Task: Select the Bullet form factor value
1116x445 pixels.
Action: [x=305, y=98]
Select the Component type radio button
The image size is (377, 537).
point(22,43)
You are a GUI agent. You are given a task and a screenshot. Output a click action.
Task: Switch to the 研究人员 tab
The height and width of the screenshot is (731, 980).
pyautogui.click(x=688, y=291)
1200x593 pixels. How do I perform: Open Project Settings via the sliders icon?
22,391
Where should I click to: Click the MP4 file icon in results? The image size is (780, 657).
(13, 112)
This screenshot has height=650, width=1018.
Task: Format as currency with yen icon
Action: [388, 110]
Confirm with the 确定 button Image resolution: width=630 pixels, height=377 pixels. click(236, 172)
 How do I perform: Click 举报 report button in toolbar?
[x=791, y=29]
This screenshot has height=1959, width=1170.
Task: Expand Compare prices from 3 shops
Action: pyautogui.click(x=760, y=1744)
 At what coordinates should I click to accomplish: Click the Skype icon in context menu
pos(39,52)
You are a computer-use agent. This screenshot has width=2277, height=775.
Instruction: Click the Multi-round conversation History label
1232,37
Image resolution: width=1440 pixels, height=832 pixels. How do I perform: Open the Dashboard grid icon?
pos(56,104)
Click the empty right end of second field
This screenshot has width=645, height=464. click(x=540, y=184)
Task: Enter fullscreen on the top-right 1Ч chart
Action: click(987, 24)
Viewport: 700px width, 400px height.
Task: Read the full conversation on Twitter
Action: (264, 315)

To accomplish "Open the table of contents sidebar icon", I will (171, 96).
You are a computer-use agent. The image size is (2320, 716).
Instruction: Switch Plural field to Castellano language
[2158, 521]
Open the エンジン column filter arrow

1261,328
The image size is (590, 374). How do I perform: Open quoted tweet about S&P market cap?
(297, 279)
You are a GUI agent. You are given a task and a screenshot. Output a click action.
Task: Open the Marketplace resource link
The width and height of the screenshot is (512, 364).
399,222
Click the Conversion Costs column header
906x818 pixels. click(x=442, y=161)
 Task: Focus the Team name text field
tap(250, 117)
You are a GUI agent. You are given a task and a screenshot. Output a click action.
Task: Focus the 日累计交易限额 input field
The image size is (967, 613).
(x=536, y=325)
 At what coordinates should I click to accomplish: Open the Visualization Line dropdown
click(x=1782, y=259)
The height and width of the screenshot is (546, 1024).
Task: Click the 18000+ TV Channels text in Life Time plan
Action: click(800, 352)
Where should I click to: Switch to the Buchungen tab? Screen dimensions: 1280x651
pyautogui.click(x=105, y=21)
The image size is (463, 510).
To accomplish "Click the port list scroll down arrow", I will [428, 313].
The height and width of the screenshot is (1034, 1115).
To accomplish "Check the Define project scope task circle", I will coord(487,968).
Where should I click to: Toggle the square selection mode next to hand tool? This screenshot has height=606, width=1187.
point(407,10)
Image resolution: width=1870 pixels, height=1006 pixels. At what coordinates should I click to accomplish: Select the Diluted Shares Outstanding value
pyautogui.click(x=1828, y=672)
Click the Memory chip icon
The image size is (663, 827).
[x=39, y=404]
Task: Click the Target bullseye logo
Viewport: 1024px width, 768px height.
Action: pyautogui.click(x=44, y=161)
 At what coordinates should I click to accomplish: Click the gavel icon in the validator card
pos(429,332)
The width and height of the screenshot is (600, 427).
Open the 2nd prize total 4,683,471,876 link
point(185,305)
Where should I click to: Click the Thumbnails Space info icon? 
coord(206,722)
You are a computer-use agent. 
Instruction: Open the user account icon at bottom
====
GIVEN EXERCISE: Rewrite the material above, substituting "How can I do" for every occurrence of "How do I perform" and leaving everything else unchanged.

RESULT OF THIS EXERCISE:
Task: Select the Bullet form factor value
1116x445 pixels.
Action: [x=305, y=98]
Select the Component type radio button
The image size is (377, 537).
point(22,43)
You are a GUI agent. You are given a task and a screenshot. Output a click action.
Task: Switch to the 研究人员 tab
The height and width of the screenshot is (731, 980).
pyautogui.click(x=688, y=291)
1200x593 pixels. How can I do: Open Project Settings via the sliders icon?
22,391
Where should I click to: Click the MP4 file icon in results? The image size is (780, 657).
(13, 112)
This screenshot has height=650, width=1018.
Task: Format as currency with yen icon
Action: [388, 110]
Confirm with the 确定 button Image resolution: width=630 pixels, height=377 pixels. click(236, 172)
 How can I do: Click 举报 report button in toolbar?
[x=791, y=29]
This screenshot has height=1959, width=1170.
Task: Expand Compare prices from 3 shops
Action: pyautogui.click(x=760, y=1744)
 At what coordinates should I click to accomplish: Click the Skype icon in context menu
pos(39,52)
You are a computer-use agent. This screenshot has width=2277, height=775.
Instruction: Click the Multi-round conversation History label
1232,37
Image resolution: width=1440 pixels, height=832 pixels. How can I do: Open the Dashboard grid icon?
pos(56,104)
Click the empty right end of second field
This screenshot has width=645, height=464. click(x=540, y=184)
Task: Enter fullscreen on the top-right 1Ч chart
Action: click(987, 24)
Viewport: 700px width, 400px height.
Task: Read the full conversation on Twitter
Action: (264, 315)

To accomplish "Open the table of contents sidebar icon", I will (171, 96).
You are a computer-use agent. The image size is (2320, 716).
Instruction: Switch Plural field to Castellano language
[2158, 521]
Open the エンジン column filter arrow

1261,328
The image size is (590, 374). How can I do: Open quoted tweet about S&P market cap?
(297, 279)
You are a GUI agent. You are given a task and a screenshot. Output a click action.
Task: Open the Marketplace resource link
The width and height of the screenshot is (512, 364).
399,222
Click the Conversion Costs column header
906x818 pixels. click(x=442, y=161)
 Task: Focus the Team name text field
tap(250, 117)
You are a GUI agent. You are given a task and a screenshot. Output a click action.
Task: Focus the 日累计交易限额 input field
The image size is (967, 613).
(x=536, y=325)
 At what coordinates should I click to accomplish: Open the Visualization Line dropdown
click(x=1782, y=259)
The height and width of the screenshot is (546, 1024).
Task: Click the 18000+ TV Channels text in Life Time plan
Action: click(800, 352)
Where should I click to: Switch to the Buchungen tab? Screen dimensions: 1280x651
pyautogui.click(x=105, y=21)
The image size is (463, 510).
To accomplish "Click the port list scroll down arrow", I will [428, 313].
The height and width of the screenshot is (1034, 1115).
To accomplish "Check the Define project scope task circle", I will coord(487,968).
Where should I click to: Toggle the square selection mode next to hand tool? This screenshot has height=606, width=1187.
point(407,10)
Image resolution: width=1870 pixels, height=1006 pixels. At what coordinates should I click to accomplish: Select the Diluted Shares Outstanding value
pyautogui.click(x=1828, y=672)
Click the Memory chip icon
The image size is (663, 827).
[x=39, y=404]
Task: Click the Target bullseye logo
Viewport: 1024px width, 768px height.
Action: pyautogui.click(x=44, y=161)
 At what coordinates should I click to accomplish: Click the gavel icon in the validator card
pos(429,332)
The width and height of the screenshot is (600, 427).
Open the 2nd prize total 4,683,471,876 link
point(185,305)
Where should I click to: Click the Thumbnails Space info icon? 
coord(206,722)
You are a computer-use agent. 
Instruction: Open the user account icon at bottom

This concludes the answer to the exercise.